DOKUMENTTEXT:
F1-Blog zur Reifen-Diskussion
Die Formel 1-Piloten schreien wieder einmal nach länger haltbaren Reifen. Doch das ist der falsche Weg, meint Tobias Grüner in seinem Kommentar. Er befürchtet die Rückkehr zu langweiligen Rennen.
Diskussionen über die Reifen sind in der Formel 1 nichts Neues. Seit Pirelli 2011 in die Formel 1 kam, gibt es immer wieder Klagen. Im Gegensatz zu Vorgänger Bridgestone baut der italienische Lieferant auf Bestellung Gummis, die schnell verschleißen und Gefühl im Gasfuß verlangen. Ein reifenschonendes Auto wird belohnt, genau wie ein Fahrer der mit Köpfchen fährt.
F1-Piloten kritisieren Pirelli
Doch bei den Piloten selbst kamen die sensiblen Walzen von Anfang an nicht besonders gut an. Offen traute sich kaum einer seine Meinung zu äußern. Hinter vorgehaltener Hand wurde aber nicht mit Kritik gespart. Die Fahrer wollen endlich wieder Vollgas geben und sich mit Vollkaracho in die Kurven werfen. Alles andere sei langweilig und der Formel 1 nicht würdig, so das nachvollziehbare Argument.
Mittlerweile hat das fahrende Personal sogar Bernie Ecclestone auf seine Seite gezogen. Der F1-Zampano ist in den vergangenen Wochen an Pirelli herangetreten, um eine Lösung zu finden. Die Italiener betonen stets die Sorte Reifen zu liefern, die von den Auftraggebern gewünscht wird. Was genau gewünscht ist, soll nun endgültig geklärt werden. Pirelli hat alle Beteiligten kommende Woche zur großen Reifenrunde am Firmensitz in Mailand geladen.
Dass es den Fahrern natürlich mehr Spaß macht, wenn die knapp 1.000 PS im Heck ohne Verluste in Vortrieb umgesetzt werden, ist klar. Nico Hülkenberg schwärmte nach seinem Le Mans-Ausflug über die Beschleunigung seines Porsche Prototypen, der dank Hybrid-Allrad und Langstrecken-Reifen wie ein Großkaliberprojektil aus den Kurven schoss. Da kann es einen schon mal frustrieren, wenn in der "Königsklasse" plötzlich nur noch Halbgas angesagt ist.
Mehr Action dank weicher Reifen
Doch die verschleißfreudigen Reifen wurden nicht ohne Grund eingeführt. Sie brachten Spannung und Abwechslung in die Rennen. Mehr Reifenwechsel bieten bekanntlich immer auch eine erhöhte Chance, dass mal etwas schiefgeht. Unterschiedliche Strategien eröffnen größere Möglichkeiten zu Positionsverschiebungen. Und ist der Grip-Unterschied bei mehr oder weniger abgefahrenen Reifen stärker ausgeprägt, kann leichter überholt werden.

VORLIEGENDES MATERIAL:
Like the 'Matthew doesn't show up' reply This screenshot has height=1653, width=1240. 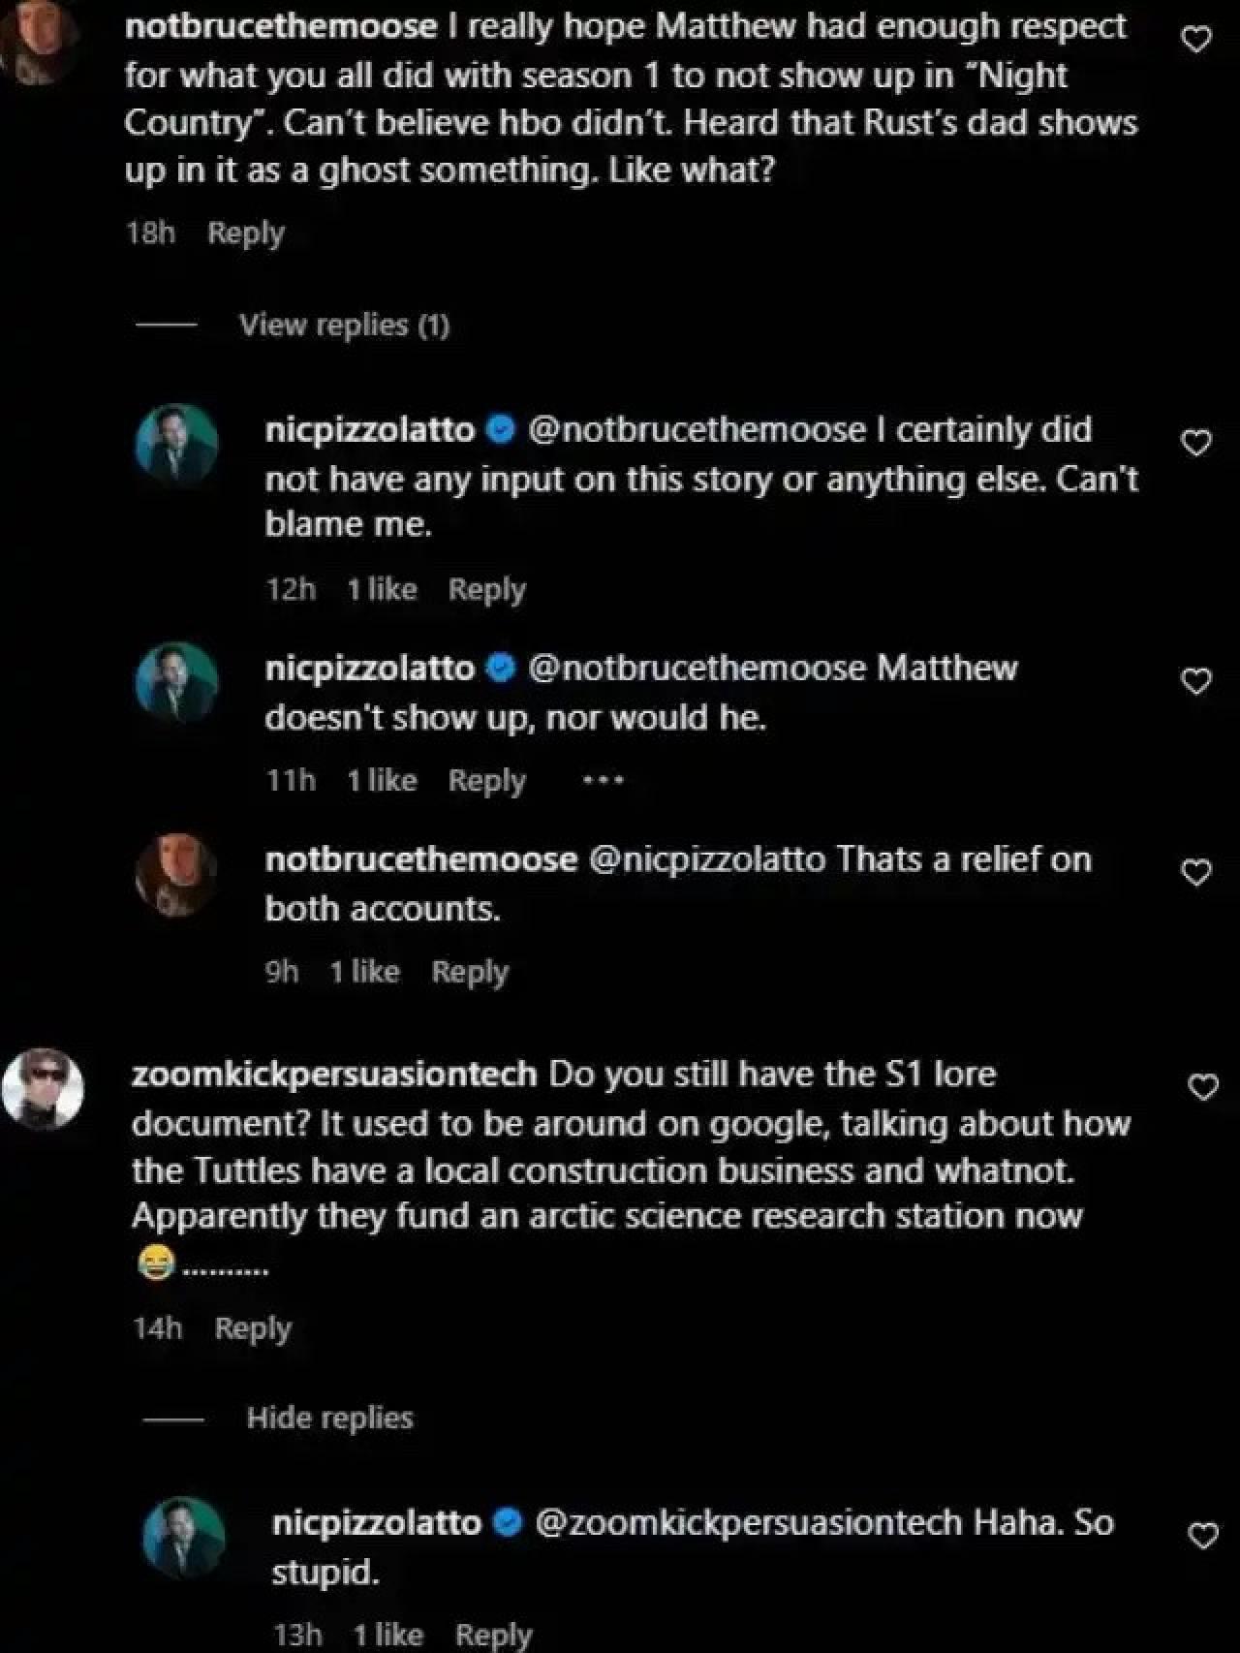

AUFGABE A:
In welchem Jahr kam Pirelli laut dem Dokumenttext in die Formel 1?
AUFGABE B:
Übersetze den Satz „Diskussionen über die Reifen sind in der Formel 1 nichts Neues.“ aus dem Dokumenttext ins Englische.

VOLLSTÄNDIGE AUSGABE A:
Im Jahr 2011.

VOLLSTÄNDIGE AUSGABE B:
Discussions about tires are nothing new in Formula 1.